| Stated problem |
Rewrite every line of the listing with "Login User" swapped for "Username" and everything else unchanged. Leave the pictures out of your answer.

| Dataset content |
◇ ◇ ◇ ◇ ◇
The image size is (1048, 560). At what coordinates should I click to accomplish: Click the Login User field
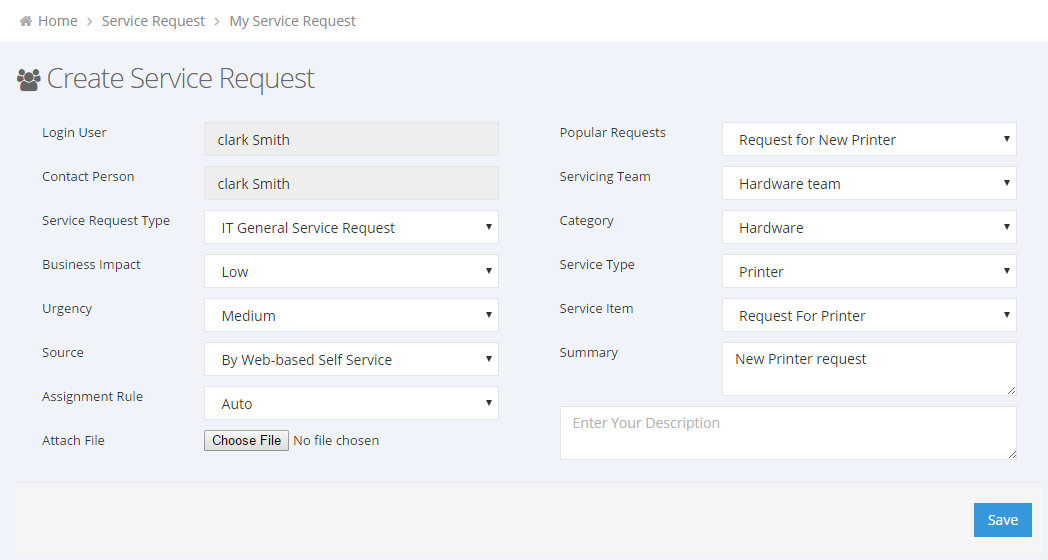[x=351, y=139]
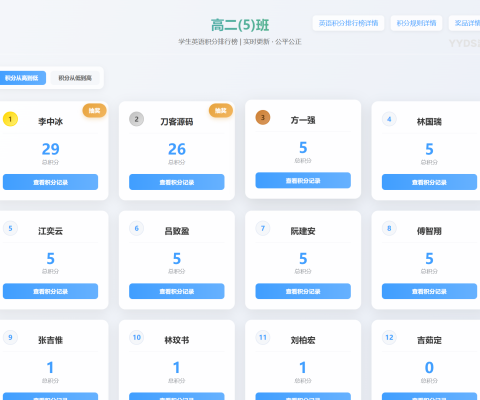Click 查看积分记录 on 吕致盈's card
Image resolution: width=480 pixels, height=400 pixels.
coord(177,291)
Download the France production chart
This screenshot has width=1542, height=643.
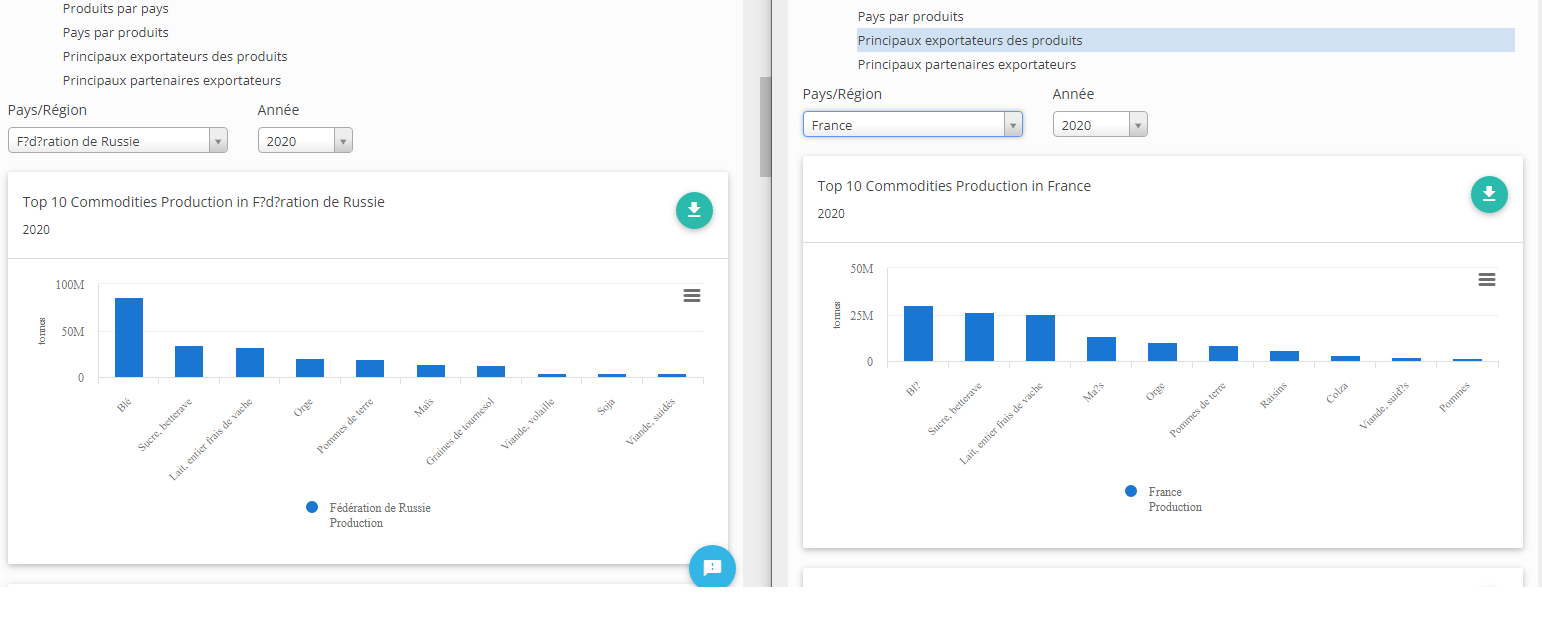point(1489,194)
◇ ◇ ◇ ◇ ◇
| Worked solution |
The image size is (1048, 560). At what coordinates should I click to accomplish: Click the Username field
[x=351, y=139]
Click 查看积分记录 on 吕致盈's card
Image resolution: width=480 pixels, height=400 pixels.
coord(177,291)
Download the France production chart
This screenshot has width=1542, height=643.
point(1489,194)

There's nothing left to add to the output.